Content starts
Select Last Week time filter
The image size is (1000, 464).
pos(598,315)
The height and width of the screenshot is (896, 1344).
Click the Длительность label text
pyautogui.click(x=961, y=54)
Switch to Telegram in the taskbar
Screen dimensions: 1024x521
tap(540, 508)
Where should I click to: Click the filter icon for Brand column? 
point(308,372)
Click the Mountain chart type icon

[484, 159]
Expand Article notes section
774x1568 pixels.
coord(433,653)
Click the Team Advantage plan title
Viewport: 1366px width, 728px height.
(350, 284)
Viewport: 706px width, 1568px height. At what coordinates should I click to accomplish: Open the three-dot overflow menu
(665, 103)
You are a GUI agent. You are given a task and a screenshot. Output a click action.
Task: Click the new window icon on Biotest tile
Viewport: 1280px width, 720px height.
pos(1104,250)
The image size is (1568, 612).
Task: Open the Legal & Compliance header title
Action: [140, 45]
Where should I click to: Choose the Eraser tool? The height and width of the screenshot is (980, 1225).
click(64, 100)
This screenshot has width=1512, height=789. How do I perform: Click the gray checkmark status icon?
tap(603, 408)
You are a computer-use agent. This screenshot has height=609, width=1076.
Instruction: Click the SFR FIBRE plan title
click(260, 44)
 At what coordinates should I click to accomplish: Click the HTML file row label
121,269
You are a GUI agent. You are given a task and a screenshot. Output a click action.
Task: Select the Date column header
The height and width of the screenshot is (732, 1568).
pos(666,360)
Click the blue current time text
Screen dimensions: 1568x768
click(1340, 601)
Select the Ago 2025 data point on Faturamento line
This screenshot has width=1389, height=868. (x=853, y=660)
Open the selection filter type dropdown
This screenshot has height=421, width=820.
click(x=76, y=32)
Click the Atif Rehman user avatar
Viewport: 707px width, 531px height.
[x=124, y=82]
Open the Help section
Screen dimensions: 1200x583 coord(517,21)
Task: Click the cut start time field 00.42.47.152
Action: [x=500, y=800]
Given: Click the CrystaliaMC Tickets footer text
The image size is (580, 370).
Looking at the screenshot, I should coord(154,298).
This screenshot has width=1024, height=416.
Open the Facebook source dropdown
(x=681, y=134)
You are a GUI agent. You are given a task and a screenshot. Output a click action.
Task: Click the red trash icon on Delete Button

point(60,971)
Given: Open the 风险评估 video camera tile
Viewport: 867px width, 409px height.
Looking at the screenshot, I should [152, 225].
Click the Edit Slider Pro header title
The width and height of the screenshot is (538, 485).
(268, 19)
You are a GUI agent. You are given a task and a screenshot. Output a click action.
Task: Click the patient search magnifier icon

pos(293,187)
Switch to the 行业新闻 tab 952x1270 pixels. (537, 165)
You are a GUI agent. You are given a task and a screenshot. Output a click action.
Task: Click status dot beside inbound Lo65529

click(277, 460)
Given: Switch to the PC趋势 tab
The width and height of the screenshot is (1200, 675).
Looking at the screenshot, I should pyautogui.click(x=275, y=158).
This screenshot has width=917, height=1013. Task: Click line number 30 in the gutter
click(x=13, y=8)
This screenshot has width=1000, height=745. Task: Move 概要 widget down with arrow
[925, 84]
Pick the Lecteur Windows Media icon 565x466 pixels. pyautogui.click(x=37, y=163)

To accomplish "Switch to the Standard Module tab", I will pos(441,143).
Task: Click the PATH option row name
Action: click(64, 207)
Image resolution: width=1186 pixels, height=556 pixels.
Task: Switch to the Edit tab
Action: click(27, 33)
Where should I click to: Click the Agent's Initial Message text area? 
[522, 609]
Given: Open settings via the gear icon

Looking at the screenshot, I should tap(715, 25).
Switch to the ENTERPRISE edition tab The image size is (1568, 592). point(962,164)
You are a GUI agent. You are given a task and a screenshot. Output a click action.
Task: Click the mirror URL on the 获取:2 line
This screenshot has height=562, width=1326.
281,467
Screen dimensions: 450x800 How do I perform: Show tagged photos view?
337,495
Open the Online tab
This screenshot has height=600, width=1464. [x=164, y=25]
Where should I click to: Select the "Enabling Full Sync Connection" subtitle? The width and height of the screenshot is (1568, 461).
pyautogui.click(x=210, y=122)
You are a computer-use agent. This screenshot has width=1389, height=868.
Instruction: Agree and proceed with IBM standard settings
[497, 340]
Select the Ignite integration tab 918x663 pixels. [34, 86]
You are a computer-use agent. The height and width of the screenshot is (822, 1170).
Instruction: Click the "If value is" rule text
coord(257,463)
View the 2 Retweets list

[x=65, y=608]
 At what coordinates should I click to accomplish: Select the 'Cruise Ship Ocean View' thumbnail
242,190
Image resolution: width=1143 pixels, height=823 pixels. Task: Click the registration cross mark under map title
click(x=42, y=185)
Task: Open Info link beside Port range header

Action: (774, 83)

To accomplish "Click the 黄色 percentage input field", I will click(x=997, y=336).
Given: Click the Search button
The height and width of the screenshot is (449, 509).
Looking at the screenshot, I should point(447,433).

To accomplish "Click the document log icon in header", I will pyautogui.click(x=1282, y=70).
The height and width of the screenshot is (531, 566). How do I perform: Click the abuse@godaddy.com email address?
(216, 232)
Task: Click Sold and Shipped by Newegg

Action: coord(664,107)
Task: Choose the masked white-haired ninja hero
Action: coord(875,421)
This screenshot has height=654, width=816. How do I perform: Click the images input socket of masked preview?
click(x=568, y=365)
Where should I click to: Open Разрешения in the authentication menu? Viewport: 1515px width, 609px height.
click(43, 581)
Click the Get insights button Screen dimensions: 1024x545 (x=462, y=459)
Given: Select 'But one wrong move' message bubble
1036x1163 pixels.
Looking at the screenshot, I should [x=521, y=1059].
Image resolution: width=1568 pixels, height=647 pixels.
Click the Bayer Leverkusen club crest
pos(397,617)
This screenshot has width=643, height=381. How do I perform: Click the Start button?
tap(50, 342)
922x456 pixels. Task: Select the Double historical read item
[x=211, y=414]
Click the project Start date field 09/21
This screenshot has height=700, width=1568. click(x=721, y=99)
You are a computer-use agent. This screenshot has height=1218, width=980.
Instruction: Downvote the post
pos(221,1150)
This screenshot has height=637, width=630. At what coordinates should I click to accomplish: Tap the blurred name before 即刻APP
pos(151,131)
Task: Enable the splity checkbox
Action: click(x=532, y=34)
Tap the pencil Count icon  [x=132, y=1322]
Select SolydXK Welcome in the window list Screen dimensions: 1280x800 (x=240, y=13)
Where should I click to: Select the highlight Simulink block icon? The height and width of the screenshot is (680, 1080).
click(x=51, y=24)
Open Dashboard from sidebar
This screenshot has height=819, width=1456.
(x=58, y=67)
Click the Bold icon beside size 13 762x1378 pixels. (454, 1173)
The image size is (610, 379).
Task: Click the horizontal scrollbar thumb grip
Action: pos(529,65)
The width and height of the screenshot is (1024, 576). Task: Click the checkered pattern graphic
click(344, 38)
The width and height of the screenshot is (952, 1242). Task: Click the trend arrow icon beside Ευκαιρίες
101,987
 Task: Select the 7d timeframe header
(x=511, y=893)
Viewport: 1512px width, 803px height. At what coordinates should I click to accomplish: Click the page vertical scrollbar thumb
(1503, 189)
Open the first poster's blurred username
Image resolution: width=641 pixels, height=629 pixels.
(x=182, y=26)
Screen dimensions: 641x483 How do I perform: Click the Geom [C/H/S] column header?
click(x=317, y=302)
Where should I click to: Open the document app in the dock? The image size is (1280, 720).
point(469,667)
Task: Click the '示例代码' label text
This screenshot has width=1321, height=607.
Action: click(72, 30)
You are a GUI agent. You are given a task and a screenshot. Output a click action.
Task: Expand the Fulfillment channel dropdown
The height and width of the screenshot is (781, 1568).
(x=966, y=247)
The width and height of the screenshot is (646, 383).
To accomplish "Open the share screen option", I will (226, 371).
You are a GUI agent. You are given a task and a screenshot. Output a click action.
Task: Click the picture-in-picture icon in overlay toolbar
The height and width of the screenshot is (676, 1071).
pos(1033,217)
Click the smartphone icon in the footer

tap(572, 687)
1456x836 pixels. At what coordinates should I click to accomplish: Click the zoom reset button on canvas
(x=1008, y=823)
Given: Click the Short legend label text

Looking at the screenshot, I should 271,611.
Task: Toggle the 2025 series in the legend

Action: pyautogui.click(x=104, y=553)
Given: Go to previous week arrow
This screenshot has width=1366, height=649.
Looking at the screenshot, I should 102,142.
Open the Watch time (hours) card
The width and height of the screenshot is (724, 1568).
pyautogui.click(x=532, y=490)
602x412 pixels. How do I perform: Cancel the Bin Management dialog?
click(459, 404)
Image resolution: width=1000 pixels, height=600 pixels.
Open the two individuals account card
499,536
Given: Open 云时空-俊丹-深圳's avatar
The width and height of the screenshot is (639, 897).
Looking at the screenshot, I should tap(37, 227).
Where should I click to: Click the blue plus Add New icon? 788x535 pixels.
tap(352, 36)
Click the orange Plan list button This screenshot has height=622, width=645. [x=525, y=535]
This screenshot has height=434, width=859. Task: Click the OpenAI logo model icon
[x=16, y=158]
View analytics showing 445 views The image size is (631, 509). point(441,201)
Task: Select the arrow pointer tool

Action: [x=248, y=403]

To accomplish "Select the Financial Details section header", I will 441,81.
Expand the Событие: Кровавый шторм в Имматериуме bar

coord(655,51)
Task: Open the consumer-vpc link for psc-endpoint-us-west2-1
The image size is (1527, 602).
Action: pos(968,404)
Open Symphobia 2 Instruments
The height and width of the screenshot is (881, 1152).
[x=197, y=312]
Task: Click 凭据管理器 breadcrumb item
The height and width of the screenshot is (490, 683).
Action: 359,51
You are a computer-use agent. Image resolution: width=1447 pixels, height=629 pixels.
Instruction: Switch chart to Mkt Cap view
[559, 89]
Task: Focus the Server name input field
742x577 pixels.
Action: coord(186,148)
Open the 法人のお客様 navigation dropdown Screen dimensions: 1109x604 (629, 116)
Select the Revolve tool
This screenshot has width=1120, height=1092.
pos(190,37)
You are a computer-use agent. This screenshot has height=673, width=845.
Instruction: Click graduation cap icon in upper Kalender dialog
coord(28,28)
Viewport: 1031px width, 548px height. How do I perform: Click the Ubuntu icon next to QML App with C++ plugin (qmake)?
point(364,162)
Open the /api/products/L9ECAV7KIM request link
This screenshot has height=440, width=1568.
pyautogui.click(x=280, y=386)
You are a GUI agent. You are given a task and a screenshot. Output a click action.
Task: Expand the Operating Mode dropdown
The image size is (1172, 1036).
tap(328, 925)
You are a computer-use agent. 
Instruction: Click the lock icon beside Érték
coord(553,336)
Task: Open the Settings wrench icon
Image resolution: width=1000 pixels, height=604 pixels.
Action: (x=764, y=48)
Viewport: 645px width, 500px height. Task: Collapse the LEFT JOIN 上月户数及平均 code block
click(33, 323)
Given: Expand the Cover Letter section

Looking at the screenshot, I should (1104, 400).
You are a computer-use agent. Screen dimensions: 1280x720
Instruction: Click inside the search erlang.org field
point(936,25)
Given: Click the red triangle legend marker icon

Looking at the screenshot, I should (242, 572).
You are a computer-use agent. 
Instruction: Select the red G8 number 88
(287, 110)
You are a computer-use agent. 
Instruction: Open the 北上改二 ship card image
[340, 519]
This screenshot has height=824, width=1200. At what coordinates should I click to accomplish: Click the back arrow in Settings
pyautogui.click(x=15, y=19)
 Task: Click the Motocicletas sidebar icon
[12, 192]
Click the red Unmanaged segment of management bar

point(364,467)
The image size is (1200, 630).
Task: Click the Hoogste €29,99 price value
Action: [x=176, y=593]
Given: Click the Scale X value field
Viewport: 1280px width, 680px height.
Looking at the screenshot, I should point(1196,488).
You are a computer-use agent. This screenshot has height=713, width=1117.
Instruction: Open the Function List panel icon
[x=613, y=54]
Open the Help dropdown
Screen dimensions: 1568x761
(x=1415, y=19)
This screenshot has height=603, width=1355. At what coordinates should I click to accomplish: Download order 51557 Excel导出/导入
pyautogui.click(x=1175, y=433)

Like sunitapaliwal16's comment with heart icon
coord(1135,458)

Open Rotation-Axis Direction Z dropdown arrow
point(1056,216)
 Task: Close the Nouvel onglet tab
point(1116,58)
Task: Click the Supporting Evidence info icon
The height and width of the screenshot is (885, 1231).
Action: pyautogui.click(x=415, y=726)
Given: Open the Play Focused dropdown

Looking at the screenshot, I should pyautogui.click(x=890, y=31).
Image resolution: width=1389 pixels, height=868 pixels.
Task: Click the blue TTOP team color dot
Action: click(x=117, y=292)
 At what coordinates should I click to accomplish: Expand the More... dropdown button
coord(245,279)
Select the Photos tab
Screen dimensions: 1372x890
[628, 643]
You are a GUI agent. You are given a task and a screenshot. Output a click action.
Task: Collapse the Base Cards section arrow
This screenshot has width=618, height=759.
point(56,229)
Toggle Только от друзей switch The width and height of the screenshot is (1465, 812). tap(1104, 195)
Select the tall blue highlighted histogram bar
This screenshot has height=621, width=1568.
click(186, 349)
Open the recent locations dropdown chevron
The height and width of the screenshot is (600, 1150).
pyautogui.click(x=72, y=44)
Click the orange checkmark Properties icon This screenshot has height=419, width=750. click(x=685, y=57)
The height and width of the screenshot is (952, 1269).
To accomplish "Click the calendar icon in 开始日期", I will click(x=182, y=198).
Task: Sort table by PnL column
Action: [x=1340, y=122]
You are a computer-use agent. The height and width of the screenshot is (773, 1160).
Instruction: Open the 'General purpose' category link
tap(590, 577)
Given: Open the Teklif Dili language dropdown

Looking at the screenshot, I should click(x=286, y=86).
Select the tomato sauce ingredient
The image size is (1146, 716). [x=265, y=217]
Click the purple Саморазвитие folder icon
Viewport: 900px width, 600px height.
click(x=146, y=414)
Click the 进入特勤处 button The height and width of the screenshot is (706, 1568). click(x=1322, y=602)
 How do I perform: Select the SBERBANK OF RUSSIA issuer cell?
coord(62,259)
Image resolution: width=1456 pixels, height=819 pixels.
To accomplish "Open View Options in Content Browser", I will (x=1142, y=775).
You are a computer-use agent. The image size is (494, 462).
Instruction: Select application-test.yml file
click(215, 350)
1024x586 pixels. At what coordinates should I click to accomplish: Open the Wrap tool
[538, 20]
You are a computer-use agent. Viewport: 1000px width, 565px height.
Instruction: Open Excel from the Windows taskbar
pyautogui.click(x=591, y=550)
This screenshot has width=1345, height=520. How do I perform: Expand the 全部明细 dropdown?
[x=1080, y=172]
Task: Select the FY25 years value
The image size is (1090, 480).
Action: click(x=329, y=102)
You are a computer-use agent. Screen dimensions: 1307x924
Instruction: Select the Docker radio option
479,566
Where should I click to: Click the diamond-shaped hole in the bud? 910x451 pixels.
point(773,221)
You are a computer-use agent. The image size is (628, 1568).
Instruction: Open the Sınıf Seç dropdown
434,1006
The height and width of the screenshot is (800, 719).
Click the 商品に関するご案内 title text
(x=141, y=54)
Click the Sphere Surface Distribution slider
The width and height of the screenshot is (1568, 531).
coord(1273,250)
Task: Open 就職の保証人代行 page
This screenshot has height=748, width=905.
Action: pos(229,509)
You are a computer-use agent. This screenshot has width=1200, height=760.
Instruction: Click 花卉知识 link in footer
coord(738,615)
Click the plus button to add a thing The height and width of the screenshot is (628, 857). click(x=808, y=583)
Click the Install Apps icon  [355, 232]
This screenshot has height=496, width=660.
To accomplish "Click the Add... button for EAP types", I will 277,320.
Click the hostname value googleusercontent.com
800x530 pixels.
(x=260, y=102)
Content ends
= EXERCISE DETAILS =
All lines from the opening of the material through the line that contains "Open the selection filter type dropdown" are to be printed exactly, with no others.

= SOLUTION TO THE EXERCISE =
Select Last Week time filter
The image size is (1000, 464).
pos(598,315)
The height and width of the screenshot is (896, 1344).
Click the Длительность label text
pyautogui.click(x=961, y=54)
Switch to Telegram in the taskbar
Screen dimensions: 1024x521
tap(540, 508)
Where should I click to: Click the filter icon for Brand column? 
point(308,372)
Click the Mountain chart type icon

[484, 159]
Expand Article notes section
774x1568 pixels.
coord(433,653)
Click the Team Advantage plan title
Viewport: 1366px width, 728px height.
(350, 284)
Viewport: 706px width, 1568px height. At what coordinates should I click to accomplish: Open the three-dot overflow menu
(665, 103)
You are a GUI agent. You are given a task and a screenshot. Output a click action.
Task: Click the new window icon on Biotest tile
Viewport: 1280px width, 720px height.
pos(1104,250)
The image size is (1568, 612).
Task: Open the Legal & Compliance header title
Action: [140, 45]
Where should I click to: Choose the Eraser tool? The height and width of the screenshot is (980, 1225).
click(64, 100)
This screenshot has width=1512, height=789. How do I perform: Click the gray checkmark status icon?
tap(603, 408)
You are a computer-use agent. This screenshot has height=609, width=1076.
Instruction: Click the SFR FIBRE plan title
click(260, 44)
 At what coordinates should I click to accomplish: Click the HTML file row label
121,269
You are a GUI agent. You are given a task and a screenshot. Output a click action.
Task: Select the Date column header
The height and width of the screenshot is (732, 1568).
pos(666,360)
Click the blue current time text
Screen dimensions: 1568x768
click(1340, 601)
Select the Ago 2025 data point on Faturamento line
This screenshot has width=1389, height=868. (x=853, y=660)
Open the selection filter type dropdown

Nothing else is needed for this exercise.